Segment Start: RECORDS SHOWN

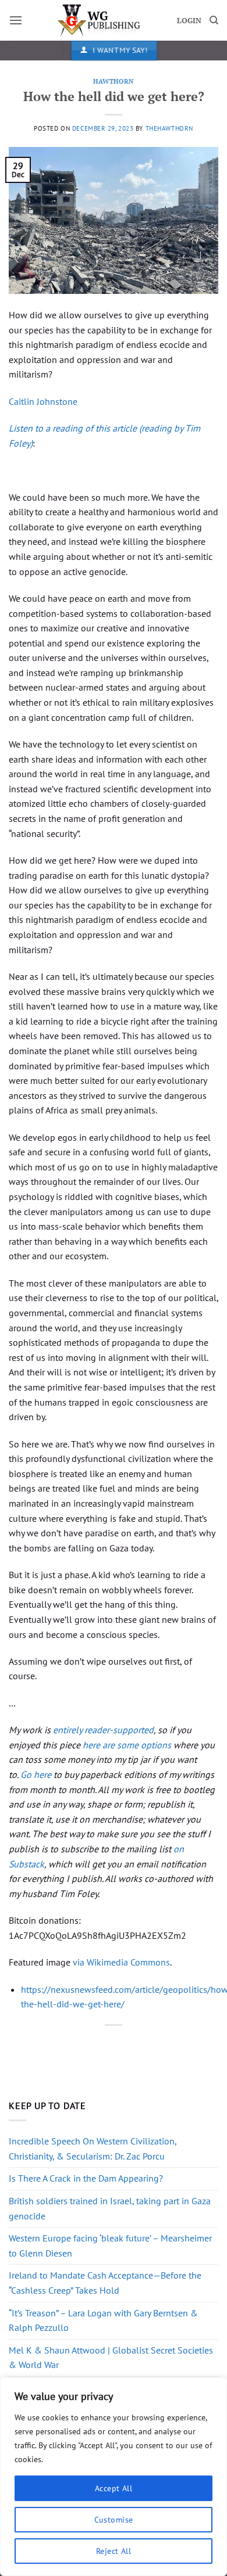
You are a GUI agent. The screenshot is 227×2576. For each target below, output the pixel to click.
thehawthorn (169, 128)
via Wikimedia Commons (121, 1962)
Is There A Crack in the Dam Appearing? (86, 2178)
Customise (113, 2519)
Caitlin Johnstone (43, 401)
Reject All (113, 2551)
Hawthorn (113, 81)
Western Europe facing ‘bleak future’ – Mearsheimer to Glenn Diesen (110, 2245)
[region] (113, 2476)
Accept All (113, 2488)
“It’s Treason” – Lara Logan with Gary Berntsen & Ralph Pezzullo (103, 2320)
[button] (16, 20)
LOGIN (189, 21)
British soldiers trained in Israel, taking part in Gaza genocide (110, 2208)
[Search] (214, 20)
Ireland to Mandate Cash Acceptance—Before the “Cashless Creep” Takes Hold (105, 2282)
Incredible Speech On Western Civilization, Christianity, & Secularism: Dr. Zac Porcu (92, 2148)
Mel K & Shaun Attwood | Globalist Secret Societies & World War (111, 2357)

Segment End: RECORDS SHOWN

> [WHAT THE TASK REQUIRES]
Pictures are to be omitted; otherwise, write out the data exactly as it appears.

> [RESULT OF THE EXERCISE]
You are a GUI agent. The screenshot is 227×2576. For each target below, output the pixel to click.
thehawthorn (169, 128)
via Wikimedia Commons (121, 1962)
Is There A Crack in the Dam Appearing? (86, 2178)
Customise (113, 2519)
Caitlin Johnstone (43, 401)
Reject All (113, 2551)
Hawthorn (113, 81)
Western Europe facing ‘bleak future’ – Mearsheimer to Glenn Diesen (110, 2245)
[region] (113, 2476)
Accept All (113, 2488)
“It’s Treason” – Lara Logan with Gary Berntsen & Ralph Pezzullo (103, 2320)
[button] (16, 20)
LOGIN (189, 21)
British soldiers trained in Israel, taking part in Gaza genocide (110, 2208)
[Search] (214, 20)
Ireland to Mandate Cash Acceptance—Before the “Cashless Creep” Takes Hold (105, 2282)
Incredible Speech On Western Civilization, Christianity, & Secularism: Dr. Zac Porcu (92, 2148)
Mel K & Shaun Attwood | Globalist Secret Societies & World War (111, 2357)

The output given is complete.